Can 1,000 Catholic priests be wrong?

In an op-ed essay for The Times of London, journalist Oliver Kamm responds to the arguments made by Catholic clergy opposed to British Prime Minister David Cameron’s plans to permit same-sex marriages in the United Kingdom.

He writes:

More than 1,000 priests have signed a letter to the Telegraph protesting against same-sex marriage. They maintain that the Government’s forthcoming Equal Marriage Bill heralds a return to religious persecution. The Bishop of Portsmouth maintains that “it is quite Orwellian to try to redefine marriage”, and terms the proposed reform “totalitarian”.

It’s tempting to dismiss this as inflammatory nonsense, because that’s what it is. Even so, two points are worth drawing out.

First, the clerical opponents of gay marriage continually commit the logical fallacy of begging the question (ie, assuming in their premises the truth of what they’re arguing for). They complain that the Government’s proposals “redefine marriage” – a redefinition that they are conscientiously and by Church teaching bound to oppose.
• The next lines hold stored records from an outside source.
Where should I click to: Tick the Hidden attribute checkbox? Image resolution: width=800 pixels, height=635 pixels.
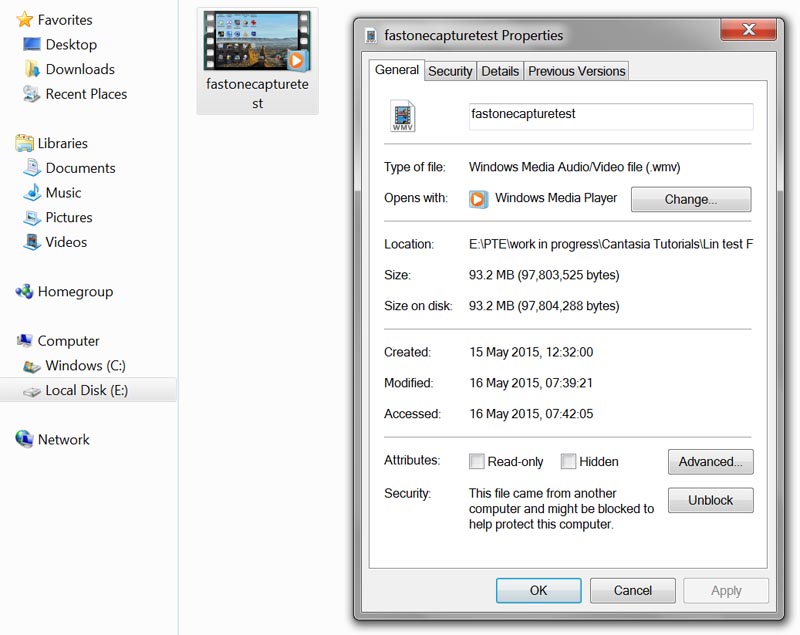coord(568,462)
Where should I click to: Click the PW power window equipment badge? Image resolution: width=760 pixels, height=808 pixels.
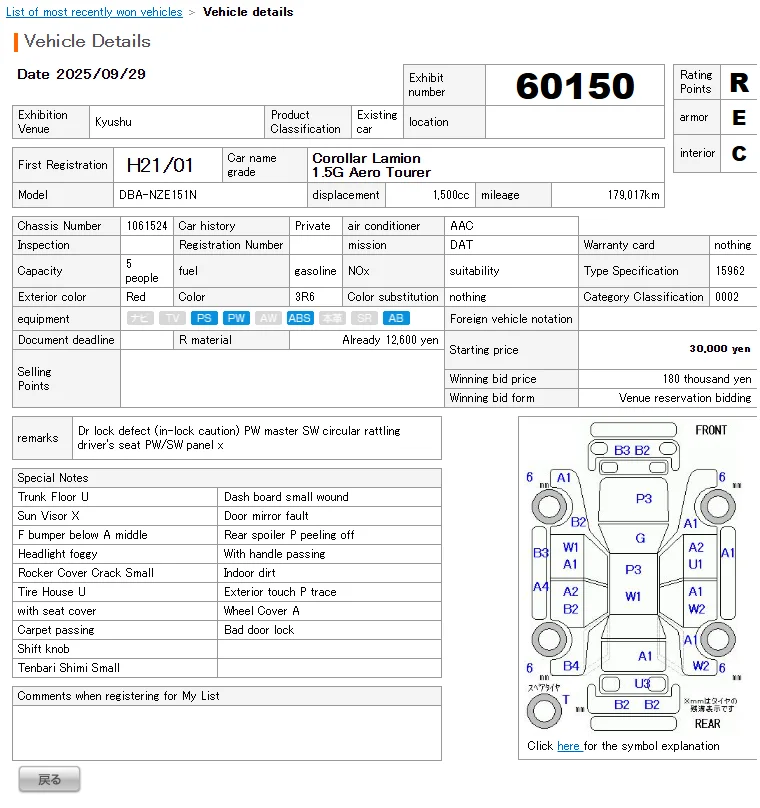[x=236, y=318]
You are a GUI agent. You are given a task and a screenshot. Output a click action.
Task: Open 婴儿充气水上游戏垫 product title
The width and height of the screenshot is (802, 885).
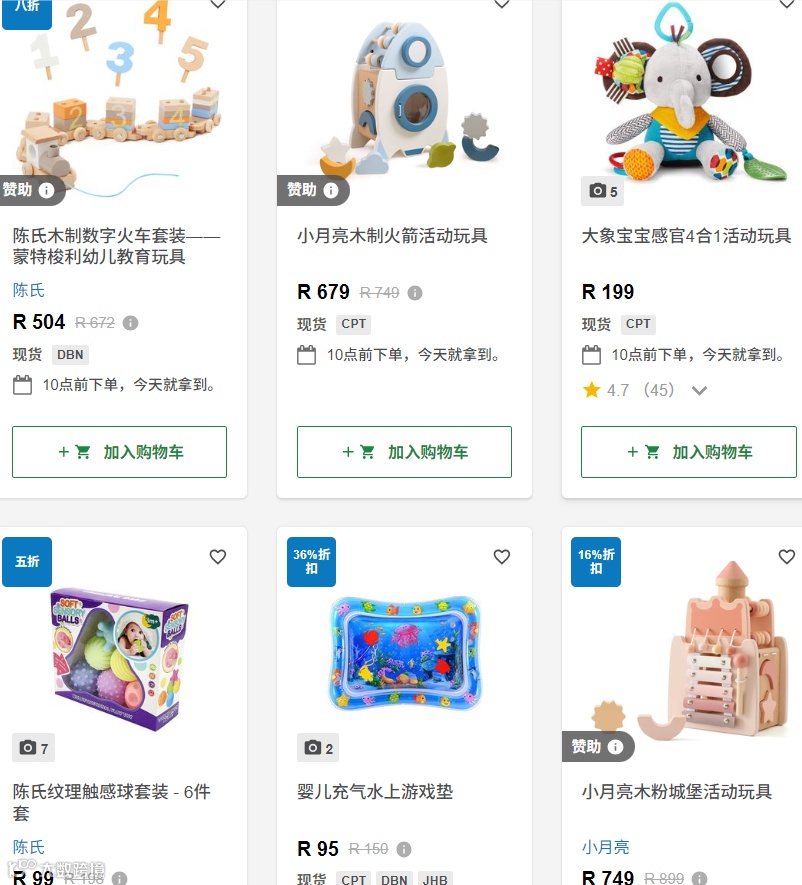(x=375, y=791)
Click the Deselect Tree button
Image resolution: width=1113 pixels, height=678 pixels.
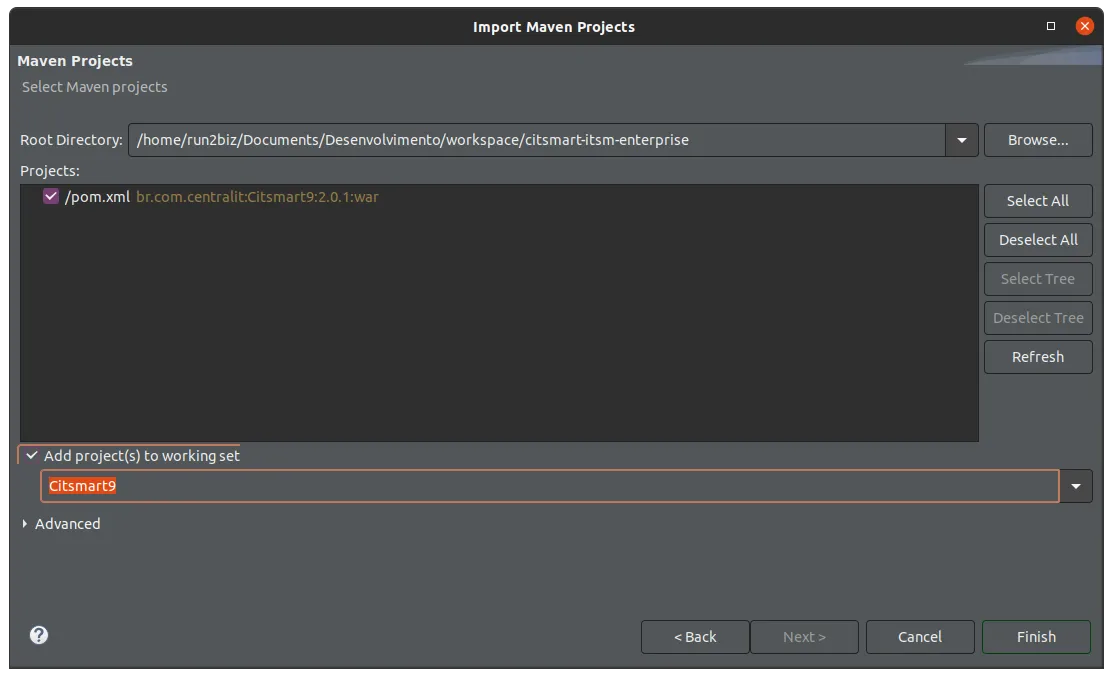(x=1038, y=318)
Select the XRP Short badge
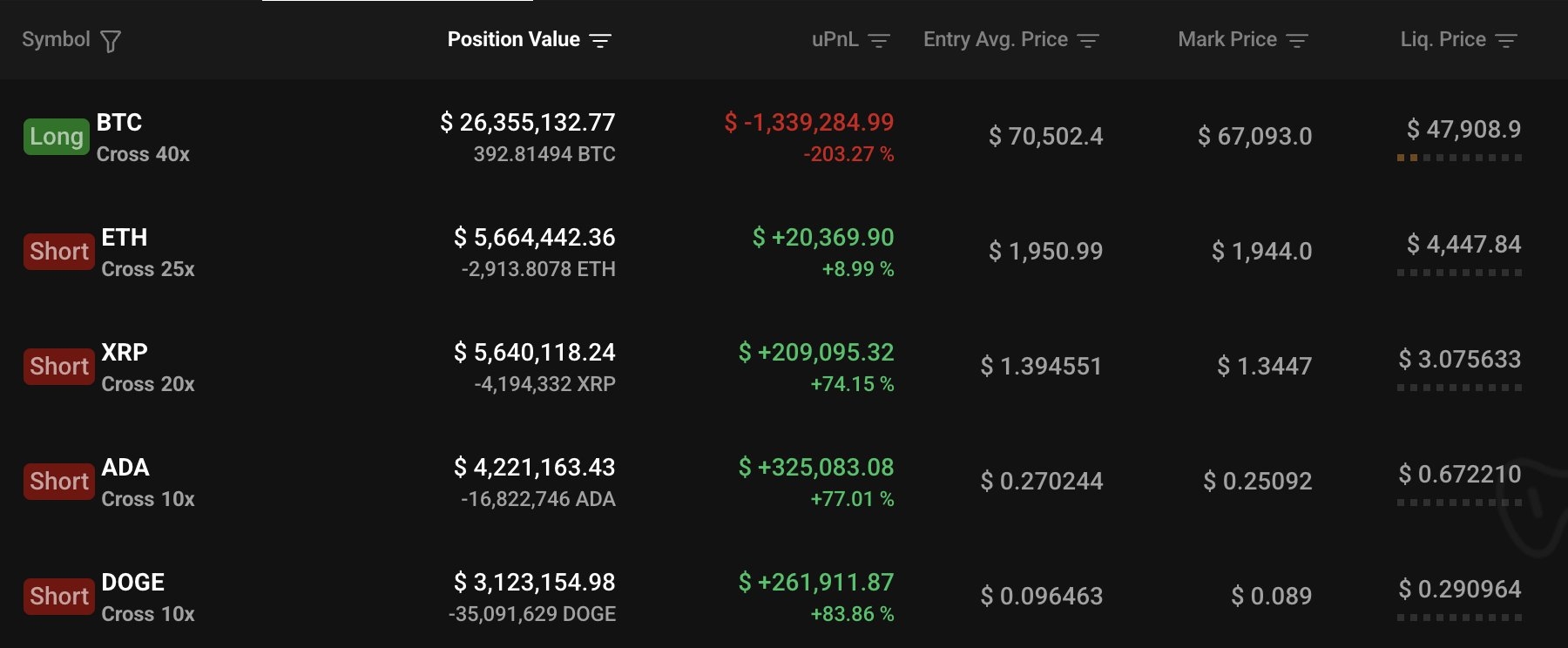This screenshot has width=1568, height=648. pos(59,367)
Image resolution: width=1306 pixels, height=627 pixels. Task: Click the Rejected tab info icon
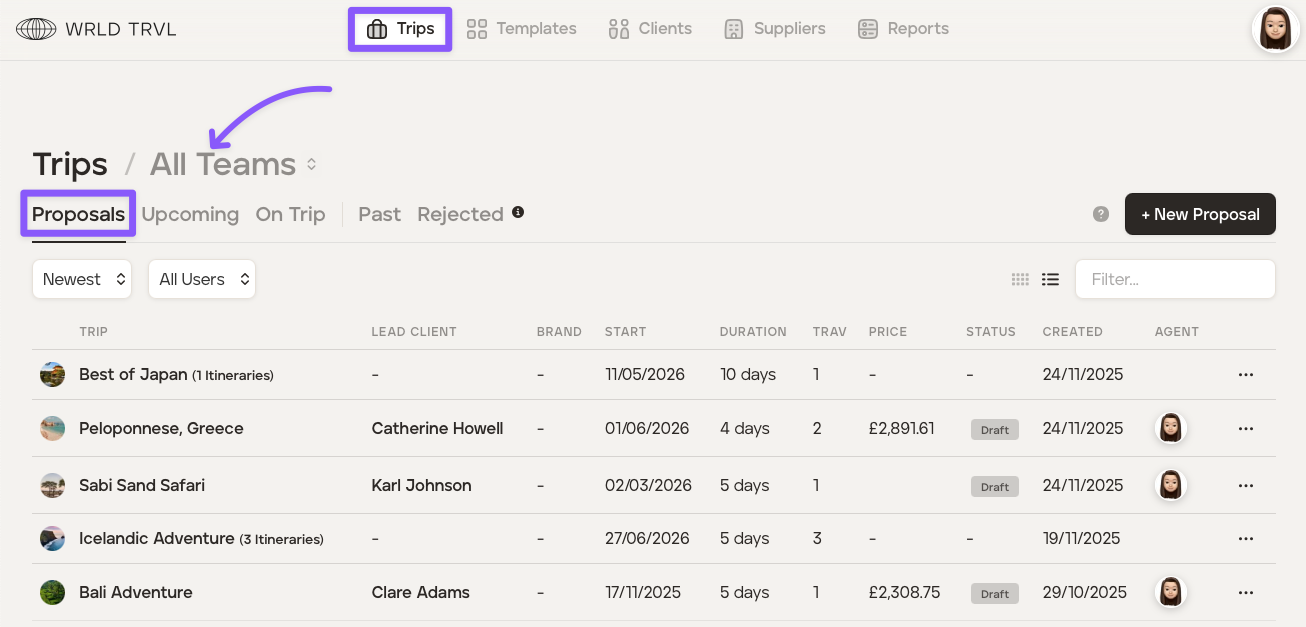[x=518, y=212]
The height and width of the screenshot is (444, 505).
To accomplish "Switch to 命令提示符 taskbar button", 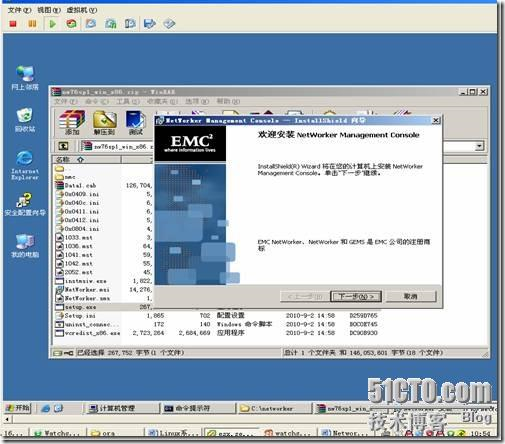I will coord(198,408).
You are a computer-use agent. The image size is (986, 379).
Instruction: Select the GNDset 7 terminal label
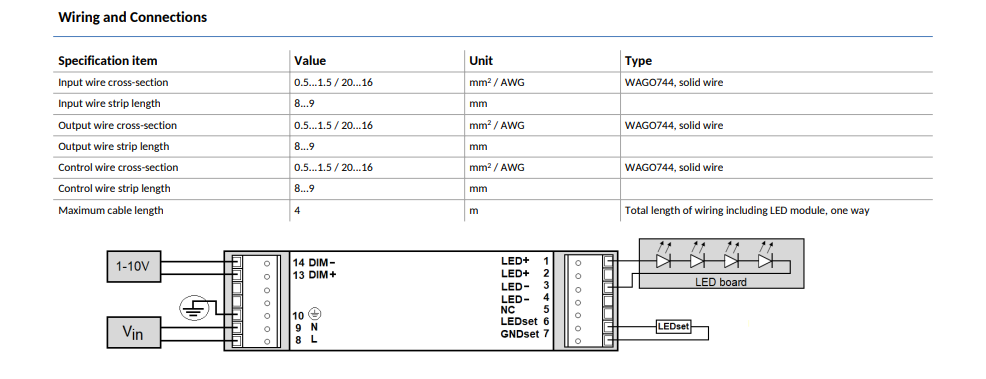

Yet the argument of the proponents of reform, including The Times, is explicitly that we are not redefining marriage. We merely seek to extend marriage rights to couples who are now barred from them on no better ground than that they are of the same sex. Reforming marriage to enable a woman to own property independently of her husband was a change of far greater scope than same-sex marriage will be. It was opposed on similar grounds of its supposedly being contrary to natural law. And it was obviously right and just. Same-sex marriage is a modest reform of similar type.

Second, because of that point, the Church will damage itself by the vitriol and hyperbole of its campaign. That’s a prediction, not a complaint – indeed it’s a scenario that I welcome and look forward to.